Organizations are now waking up to the option of setting up thin clients. Thin clients are low configuration computer systems that rely heavily on a central server. They cost significantly less than PCs, but the end user does not notice any difference in the experience, while using such systems. Thus, the organizations are able to cut their budgets without actually compromising the quality.

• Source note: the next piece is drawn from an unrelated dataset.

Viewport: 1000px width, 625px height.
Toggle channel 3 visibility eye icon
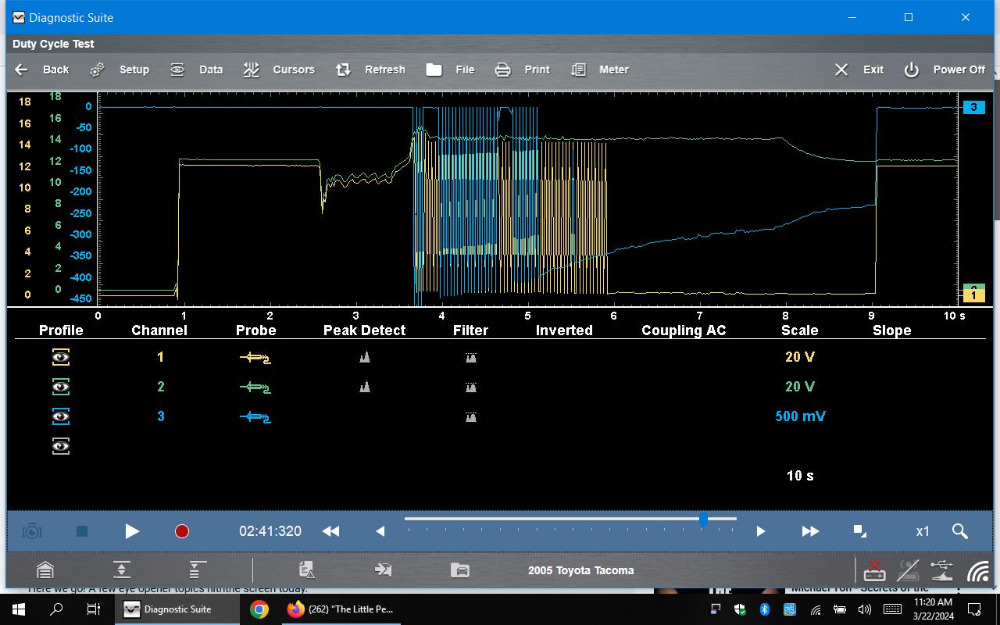[x=61, y=416]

Hardware to Cloud and SaaS

Organizations are doggedly looking for ways to reduce their investment and expenditure into IT infrastructure development and maintenance. With the rise of cloud computing and cloud storage solutions, it makes less and less sense for organizations to invest in building their own hardware. Moreover, it is not just about the hardware. Online systems require safe and secure systems. This is another area of investment for companies. On the other hand, cloud services make the investments by organizations into hardware as well as their security systems unnecessary. Most cloud services have ultra-secure systems that most organizations can’t even match. In addition to this, cloud services cost only a fraction of the hardware investments that the companies would otherwise make. By all definitions, it is much smarter to adopt cloud services. Moreover, the cloud services offer a far better quality of systems and services, than what most organizations can develop by themselves.

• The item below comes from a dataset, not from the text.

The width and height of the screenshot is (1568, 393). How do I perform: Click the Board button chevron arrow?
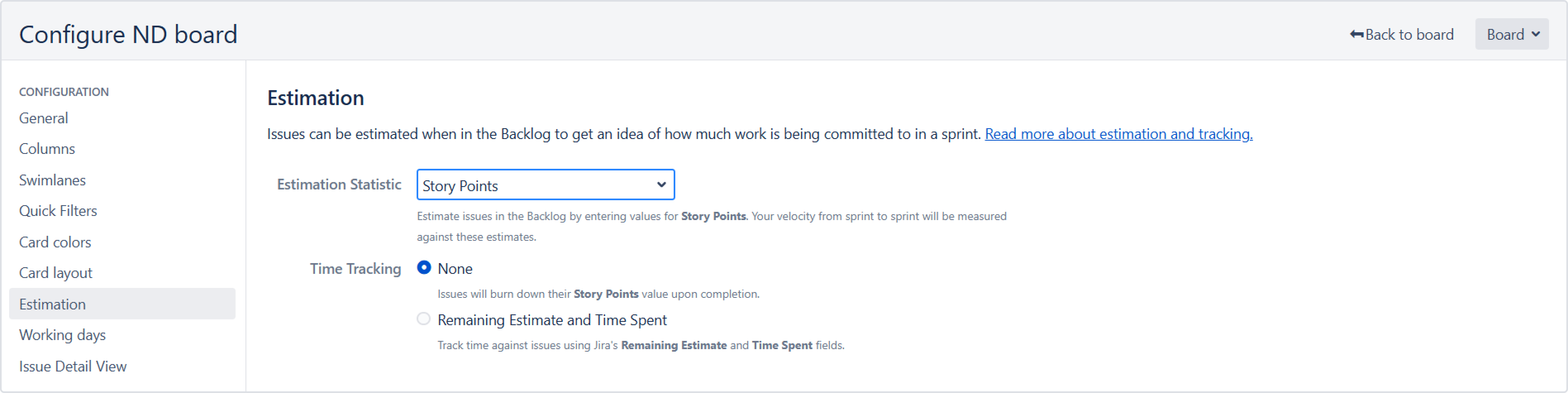pyautogui.click(x=1536, y=35)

Another cost-reduction technique that many organizations are pursuing is to do away with buying software products, and instead go with Software as a Service model. In case of software purchases, although it is a one-time investment, there could be other considerations. First, software becomes obsolete with time, as new updates and versions hit the market. Also, the future updates come with security fixes, bug fixes, and performance enhancements, which the organizations cannot avoid. Because of this, companies which sell softwares, also charge annual maintenance charges or sell new versions and updates as separate products. This puts the organizations which bought previous versions as a disadvantage, as they cannot take advantage of the improved systems. In lieu of all these issues, organizations are going with the SaaS model. If new software versions are released, they can always go with them without incurring any significant extra costs, or without having to abandon their previous investments.

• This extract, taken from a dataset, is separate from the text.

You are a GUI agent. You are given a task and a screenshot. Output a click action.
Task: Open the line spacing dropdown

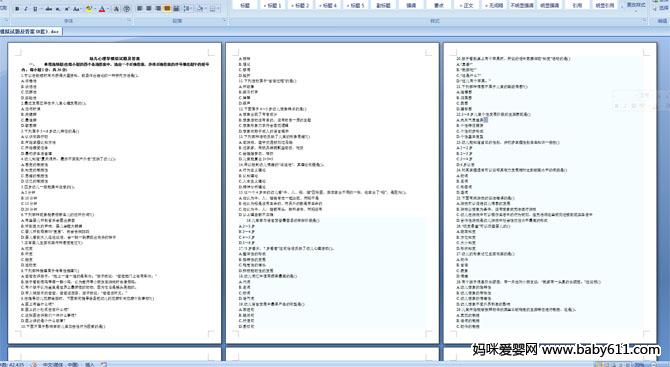point(187,9)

Hiring Freezes and Layoffs

Last, but not in any way least, is the decrease in staff expenditure by the companies. In fact, over the past 2 to 3 years, whenever organizations think about budget cuts, the IT staff is the first one to face the axe. A yearly reduction of about 10% in the IT headcount has become a norm. Although this might sound harsh, it comes with dual advantages. As salaries account for an average of 30% of all company expenses, layoffs can reduce the company’s expenses significantly. Also, such layoffs create a situation of emergency in the organization, compelling the remaining employees to work harder to avoid the axe. However, the companies should be smart about this and avoid frequent layoffs. Otherwise, it might send the signal to the most productive staff that the company is a sinking ship, and force them to look for employment somewhere else.